_WHAT IS ASKED_
Can you replace "screenshot" with "screen capture" in the data that starts at the line containing "Where should I" and ends after the line containing "click(x=180, y=196)", leaving everything else unchanged and returning only those lines?

_MATERIAL TO PROCESS_
====================
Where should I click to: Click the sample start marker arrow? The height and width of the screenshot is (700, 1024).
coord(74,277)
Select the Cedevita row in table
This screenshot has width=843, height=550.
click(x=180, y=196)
====================
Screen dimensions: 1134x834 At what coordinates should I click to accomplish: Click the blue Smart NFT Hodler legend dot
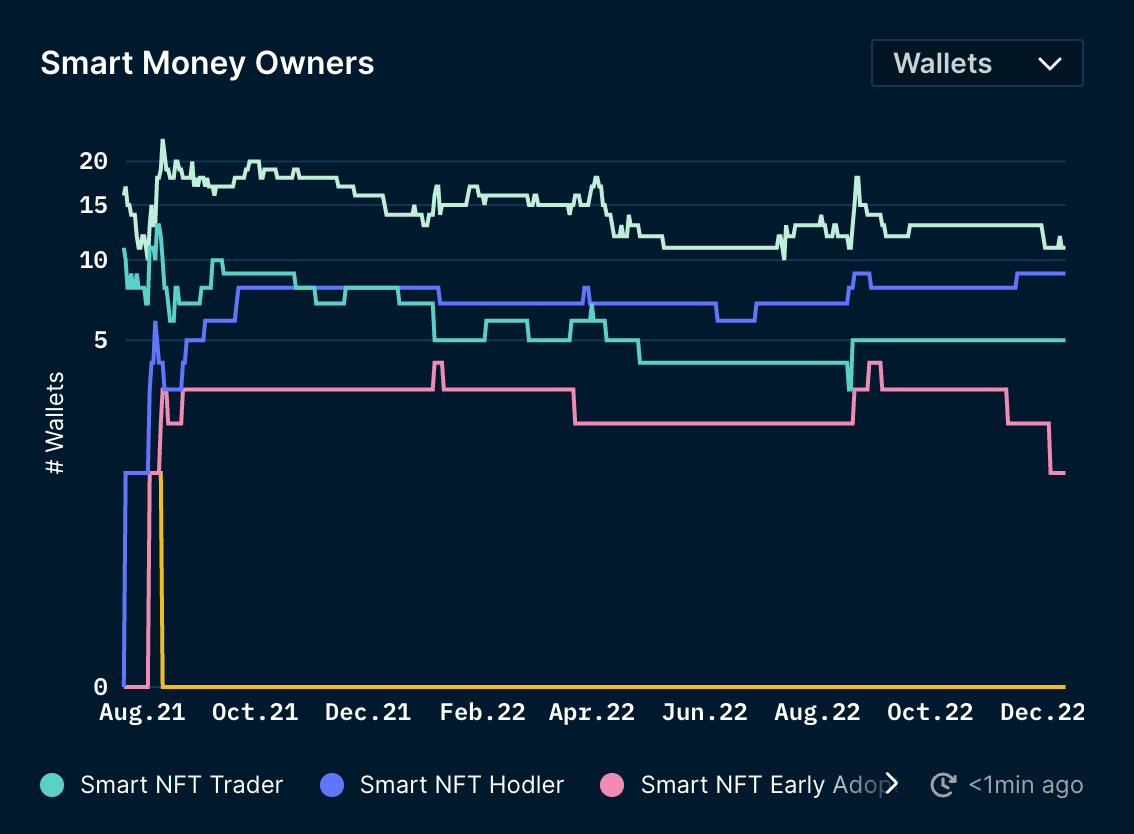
====================
_WRITTEN SOLUTION_
Where should I click to: Click the sample start marker arrow? The height and width of the screen capture is (700, 1024).
coord(74,277)
Select the Cedevita row in table
This screen capture has width=843, height=550.
click(x=180, y=196)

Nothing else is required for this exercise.